2024 es un archivo comprimido lleno de carpetas mal etiquetadas. Algunas las abriste y encontraste cosas que te hicieron sonreír. Otras, las dejaste ahí porque no sabías qué hacer con ellas. Ahora es diciembre y la pantalla de tu vida muestra un cartel que dice: “¿Desea guardar los cambios?”. Pero, ¿qué significa cerrar un año? ¿Qué es ese acto simbólico que nos obliga a comprimir 365 días en un balance perfecto? ¿Y, sobre todo, quién inventó esta tortura?

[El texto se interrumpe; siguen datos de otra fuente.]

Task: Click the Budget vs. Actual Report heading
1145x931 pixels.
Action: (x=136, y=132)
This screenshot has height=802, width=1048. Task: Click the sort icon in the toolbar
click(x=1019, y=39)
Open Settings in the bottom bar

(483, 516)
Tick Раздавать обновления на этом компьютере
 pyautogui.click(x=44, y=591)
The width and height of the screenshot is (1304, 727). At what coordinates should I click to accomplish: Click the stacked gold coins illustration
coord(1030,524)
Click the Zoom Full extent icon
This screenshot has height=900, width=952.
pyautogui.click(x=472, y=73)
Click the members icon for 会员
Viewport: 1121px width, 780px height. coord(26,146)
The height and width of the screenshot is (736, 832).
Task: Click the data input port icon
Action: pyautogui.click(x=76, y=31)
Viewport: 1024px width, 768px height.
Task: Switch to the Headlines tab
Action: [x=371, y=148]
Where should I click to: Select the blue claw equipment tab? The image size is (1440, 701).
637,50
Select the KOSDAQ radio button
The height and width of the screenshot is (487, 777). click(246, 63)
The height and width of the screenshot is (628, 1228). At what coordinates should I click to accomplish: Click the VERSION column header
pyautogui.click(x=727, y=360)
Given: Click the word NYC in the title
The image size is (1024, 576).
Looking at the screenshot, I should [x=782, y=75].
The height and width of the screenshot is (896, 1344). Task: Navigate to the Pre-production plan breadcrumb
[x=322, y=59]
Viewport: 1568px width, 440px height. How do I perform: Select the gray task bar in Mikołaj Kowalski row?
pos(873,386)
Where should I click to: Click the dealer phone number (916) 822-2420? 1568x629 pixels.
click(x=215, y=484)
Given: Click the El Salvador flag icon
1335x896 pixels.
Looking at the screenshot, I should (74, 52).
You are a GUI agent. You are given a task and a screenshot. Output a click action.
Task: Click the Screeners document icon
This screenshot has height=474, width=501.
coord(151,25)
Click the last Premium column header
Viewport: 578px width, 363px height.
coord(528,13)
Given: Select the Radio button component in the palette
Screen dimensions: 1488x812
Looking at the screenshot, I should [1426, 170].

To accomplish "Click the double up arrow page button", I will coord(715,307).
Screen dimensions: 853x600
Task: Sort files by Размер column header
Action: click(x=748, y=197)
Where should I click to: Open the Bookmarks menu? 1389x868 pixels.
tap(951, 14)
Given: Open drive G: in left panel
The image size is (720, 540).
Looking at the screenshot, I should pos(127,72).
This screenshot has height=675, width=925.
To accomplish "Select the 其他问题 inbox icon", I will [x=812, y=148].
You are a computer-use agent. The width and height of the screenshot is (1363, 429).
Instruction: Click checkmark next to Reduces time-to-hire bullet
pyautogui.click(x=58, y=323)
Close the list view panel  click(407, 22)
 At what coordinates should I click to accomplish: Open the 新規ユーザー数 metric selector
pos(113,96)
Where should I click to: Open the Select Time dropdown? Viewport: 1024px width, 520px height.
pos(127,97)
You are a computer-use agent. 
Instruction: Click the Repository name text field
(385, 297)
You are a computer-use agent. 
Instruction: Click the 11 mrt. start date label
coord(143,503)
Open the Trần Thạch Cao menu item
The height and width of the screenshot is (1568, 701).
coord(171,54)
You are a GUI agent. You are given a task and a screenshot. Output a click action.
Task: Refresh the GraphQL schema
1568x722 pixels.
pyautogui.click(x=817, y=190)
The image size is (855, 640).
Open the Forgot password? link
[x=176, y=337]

Diciembre se siente como el mes de los exámenes finales de una materia que no cursaste en la facultad. De repente, tenés que justificar todo lo que hiciste, lo que no hiciste e incluso lo que nunca pensaste hacer pero ahora sentís que deberías haber hecho. Las redes no ayudan. Están llenas de resúmenes anuales, fotos de gente que parece estar cerrando ciclos con la perfección de un guion de película independiente. Y ahí estamos nosotros, con la presión de que cada día de diciembre tiene que ser significativo. No importa si estás en tu casa viendo la misma serie que empezaste en junio. Diciembre exige acción, movimiento, simbolismo. No se puede simplemente ser.
El problema con esta narrativa del “cierre del año” es que asume que la vida se organiza en actos prolijos. Como si nuestras historias personales fueran temporadas de una serie con finales claros. Pero la verdad es más parecida a una novela incompleta, escrita a varias manos y con páginas arrancadas. Algunos capítulos se alargan demasiado, otros se cortan abruptamente y hay cosas que quedan sin resolver. Diciembre quiere convencernos de que todo tiene que cerrar en un moño perfecto, pero la vida no es una caja de regalos.
Hace poco, encontré una lista de resoluciones que escribí en enero. Era optimista, por no decir delirante. Ahí estaba todo lo que supuestamente iba a lograr: proyectos terminados, hábitos saludables, viajes inolvidables. Casi me reí en voz alta. No porque fracasé en cumplirlos, sino porque el yo de enero no tenía idea de lo que el año traería. ¿Cómo podía planear un año completo desde la inocencia de un verano recién arrancado? Pero lo hacemos todos. Nos ponemos expectativas como si pudiéramos anticipar cada curva en el camino. Diciembre llega y nos damos cuenta de que las resoluciones no eran profecías, sino apuestas.
La presión por “cerrar bien el año” también tiene otro problema. No solo nos hace cargar con culpas, sino que convierte al presente en un trámite. En lugar de disfrutar diciembre, lo vivimos como una carrera contra el tiempo para rendir cuentas. Queremos cuadrar las cuentas emocionales, laborales y sociales antes del 31, como si la vida nos fuera a dar un diploma por esfuerzo. Pero nadie te va a aplaudir por tachar todas las tareas de tu lista de pendientes. Y si lo hicieran, probablemente estarías demasiado cansado como para disfrutarlo.
¿Y si dejamos de pensar en diciembre como un cierre? ¿Qué pasaría si lo tratáramos como una pausa, un momento para respirar y no para rendir examen? Pienso en las veces que intenté “cerrar bien” un año y terminé más agotado que satisfecho. Quería dejar todo listo, limpio, como si la vida pudiera organizarse en estanterías. Pero la vida no funciona así. Los ciclos no terminan porque lo dice un calendario. Las historias importantes no piden permiso para empezar ni para terminar.
La mejor manera de cerrar un año es no cerrarlo. Dejar los bordes abiertos, permitir que lo incompleto exista sin culpas. La obsesión por el moño perfecto nos aleja de lo que realmente importa. No todo tiene que ser simbólico, no todo tiene que tener un final. A veces, lo mejor que podemos hacer es aceptar el caos, el desorden, lo inacabado. Porque ahí, en ese espacio sin forma, es donde la vida realmente sucede.
El año no termina hasta que vos lo decidas. Y no porque tengas que cerrar algo, sino porque entendés que no todo necesita un cierre. Creo que lo mejor que podés hacer es simplemente seguir. Dejás de correr contra el tiempo y te permitís estar. Y ahí, en esa pausa, descubrís que lo que realmente importa no necesita moños divinos ni etiquetas. Solo necesita que lo vivas.